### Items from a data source
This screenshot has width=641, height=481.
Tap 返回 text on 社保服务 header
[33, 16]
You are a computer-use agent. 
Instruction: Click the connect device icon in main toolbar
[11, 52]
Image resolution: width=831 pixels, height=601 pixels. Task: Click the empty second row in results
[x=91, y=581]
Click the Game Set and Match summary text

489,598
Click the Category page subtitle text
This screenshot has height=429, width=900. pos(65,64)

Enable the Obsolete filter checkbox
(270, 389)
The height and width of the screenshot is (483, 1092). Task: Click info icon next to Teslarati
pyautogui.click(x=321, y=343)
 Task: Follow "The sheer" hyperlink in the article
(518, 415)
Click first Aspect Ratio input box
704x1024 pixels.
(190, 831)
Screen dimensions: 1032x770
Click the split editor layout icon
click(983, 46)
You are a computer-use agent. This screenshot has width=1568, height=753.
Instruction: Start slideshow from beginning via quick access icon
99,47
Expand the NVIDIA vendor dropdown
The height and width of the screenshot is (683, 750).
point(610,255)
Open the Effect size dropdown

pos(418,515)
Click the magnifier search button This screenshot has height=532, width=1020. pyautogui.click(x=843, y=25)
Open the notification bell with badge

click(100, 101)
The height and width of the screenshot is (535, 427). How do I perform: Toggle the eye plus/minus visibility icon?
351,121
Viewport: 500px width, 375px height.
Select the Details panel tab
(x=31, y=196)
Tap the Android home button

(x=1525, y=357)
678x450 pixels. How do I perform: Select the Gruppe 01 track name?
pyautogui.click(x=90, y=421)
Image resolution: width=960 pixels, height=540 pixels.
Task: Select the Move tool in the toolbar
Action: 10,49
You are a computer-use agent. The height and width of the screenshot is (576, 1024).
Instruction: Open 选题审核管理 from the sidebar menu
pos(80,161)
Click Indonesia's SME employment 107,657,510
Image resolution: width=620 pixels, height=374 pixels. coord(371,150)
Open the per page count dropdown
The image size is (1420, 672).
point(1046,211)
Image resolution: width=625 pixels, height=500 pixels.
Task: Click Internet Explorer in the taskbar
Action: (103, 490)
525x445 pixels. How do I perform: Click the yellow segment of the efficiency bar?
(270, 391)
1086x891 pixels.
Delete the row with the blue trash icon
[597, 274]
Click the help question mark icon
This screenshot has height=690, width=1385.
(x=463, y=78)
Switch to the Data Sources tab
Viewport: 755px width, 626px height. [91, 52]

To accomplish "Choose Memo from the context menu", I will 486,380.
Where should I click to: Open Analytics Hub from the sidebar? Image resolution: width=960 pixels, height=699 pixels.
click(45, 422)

### Work item
Starting with the first line of the entries and ending with the line that has "Screen dimensions: 1032x770", copy each line exactly and add nothing.

### Response
This screenshot has width=641, height=481.
Tap 返回 text on 社保服务 header
[33, 16]
You are a computer-use agent. 
Instruction: Click the connect device icon in main toolbar
[11, 52]
Image resolution: width=831 pixels, height=601 pixels. Task: Click the empty second row in results
[x=91, y=581]
Click the Game Set and Match summary text

489,598
Click the Category page subtitle text
This screenshot has height=429, width=900. pos(65,64)

Enable the Obsolete filter checkbox
(270, 389)
The height and width of the screenshot is (483, 1092). Task: Click info icon next to Teslarati
pyautogui.click(x=321, y=343)
 Task: Follow "The sheer" hyperlink in the article
(518, 415)
Click first Aspect Ratio input box
704x1024 pixels.
(190, 831)
Screen dimensions: 1032x770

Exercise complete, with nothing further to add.